El próximo mes de junio de 2004 se realizará en Bonn, Alemania, la
Conferencia Mundial sobre Energías Renovables. Este evento, convocado por el gobierno
alemán, procura darle continuidad al impulso lanzado en la Cumbre de Johannesburgo sobre
ambiente y desarrollo (Río + 10), de llevar el porcentaje de energías renovables de la
matriz energética europea al 10%. Uno de los objetivos principales de este evento es que
los países del mundo se comprometan con metas nacionales y regionales de penetración de
fuentes renovables de energía.
Esta conferencia mundial estará precedida de al menos 4 reuniones
preparatorias regionales en: América Latina, Africa, Asia y Europa. Los días 29 y 30 de
octubre en Brasilia tuvo lugar la Conferencia Regional Latinoamericana, primera de esta
serie de reuniones preparatorias.
Los países latinoamericanos llegaron a Brasilia con el antecedente
de su propia iniciativa presentada en Johannesburgo. En aquella ocasión, América Latina
presentó un documento titulado "Iniciativa Latinoamericana y Caribeña para el
Desarrollo Sustentable" que contenía propuestas específicas para el sector
energía. Allí, entre las prioridades para la acción se planteaba "Implementar el
uso en la región, de al menos un 10% de energía renovable del porcentaje total
energético de la región para el año 2010" (UNEP/LAC-SMIG.1/2).

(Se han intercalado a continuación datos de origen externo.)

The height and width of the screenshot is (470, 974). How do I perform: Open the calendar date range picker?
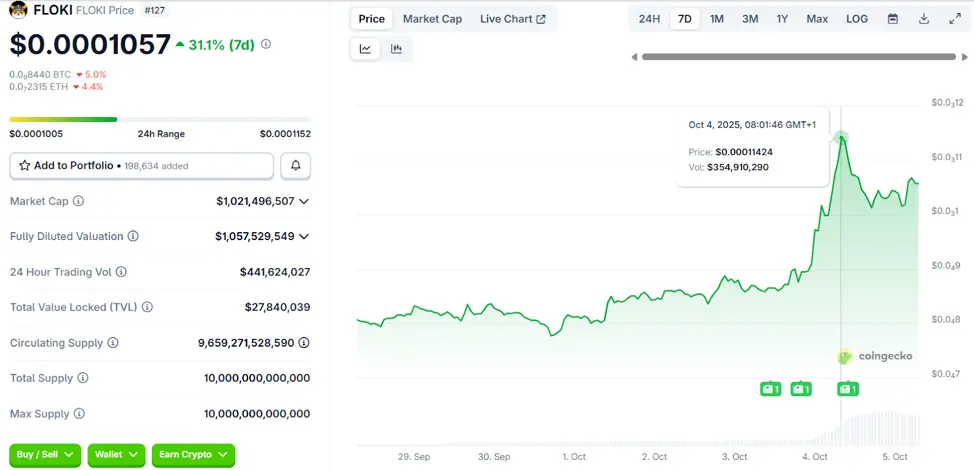point(893,19)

Las discusiones en torno a la redacción de esta meta fueron extensas pues los países de la región deben hacer esfuerzos diferentes para lograrla. Países como Argentina, México, Ecuador, Venezuela y Chile, cuyas matrices energéticas dependen en gran medida de fuentes fósiles, deben hacer esfuerzos mayores. En el otro extremo, países como Costa Rica o Paraguay, que alcanzan niveles de más del 90% de renovables en su consumo nacional no deben hacer esfuerzo ninguno para cumplir con el compromiso. La formulación de esta meta, como muchas veces pasa, daba lugar a interpretaciones divergentes acerca de si el 10% debía ser cumplido "en cada país" o si se trataba de una meta "en conjunto".

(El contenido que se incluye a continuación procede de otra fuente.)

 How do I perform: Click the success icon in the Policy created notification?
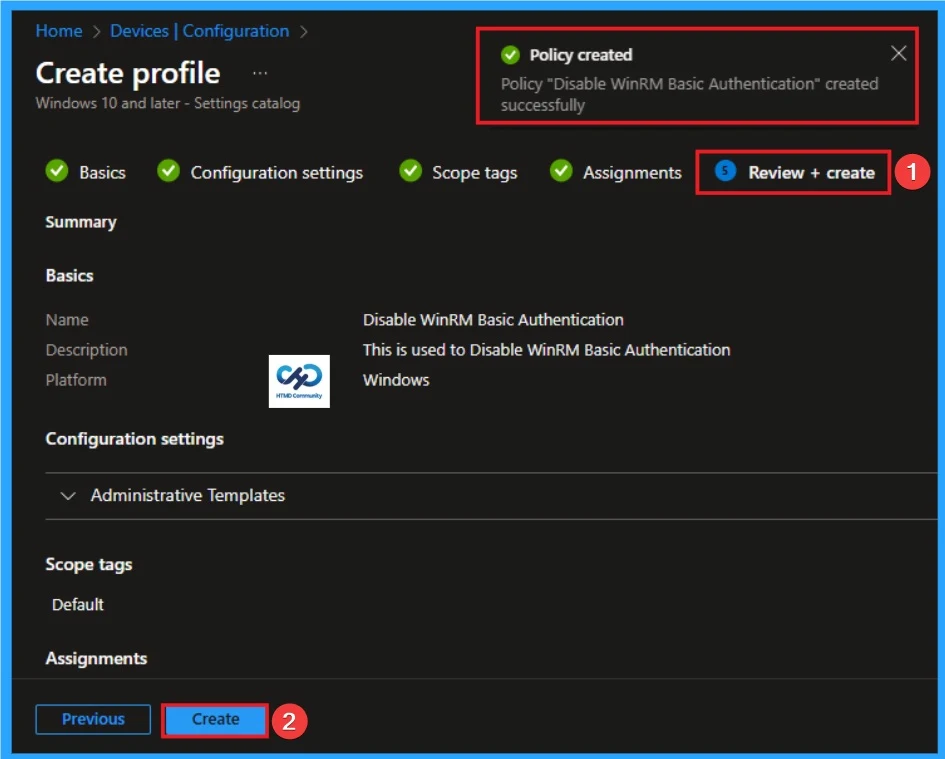(x=511, y=55)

Una decepcionante conferencia en Brasilia
La Conferencia Regional Sobre Energías Renovables de Brasilia comenzó tarde. Con una programación prevista para iniciarse a las 9 de la mañana, debió esperar hasta pasadas las 10:30 mientras -según se rumoreaba en los pasillos- la organización intentaba convencer al equipo asesor del presidente Luis Ignacio da Silva de hacerse presente para la inauguración. Lula estaba demasiado ocupado atendiendo al jefe de estado español, el presidente Aznar, y finalmente no se presentó para la apertura.

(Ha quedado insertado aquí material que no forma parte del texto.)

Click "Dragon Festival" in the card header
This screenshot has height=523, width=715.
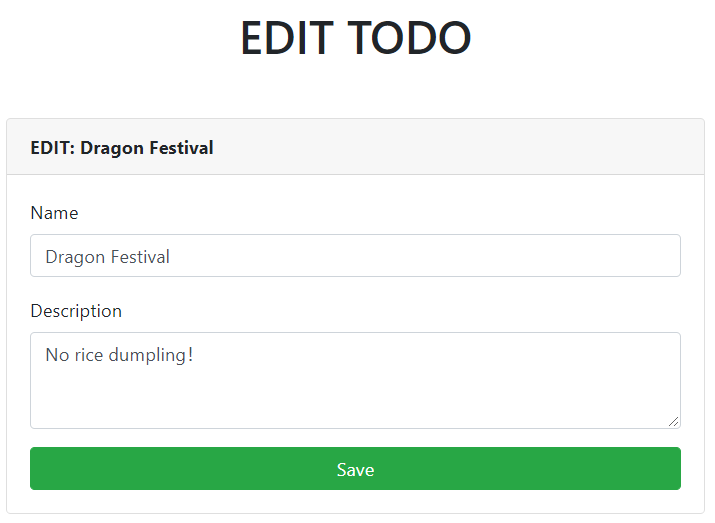point(147,148)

Siendo una reunión de los gobiernos de la región se esperaba una presencia mayor de delegaciones oficiales de los países, así como empresariales. Sin embargo varios países directamente faltaron a la cita, en tanto que la mayoría enviaron representantes de tercer nivel. Las empresas -salvo algunas brasileñas- ni se dieron por enteradas.
El desarrollo de la conferencia fue tan decepcionante como este comienzo auguraba. Tan bajo fue el nivel de participación y tan poco interés demostraron los participantes que su programación fue recortada y terminó medio día antes de lo previsto.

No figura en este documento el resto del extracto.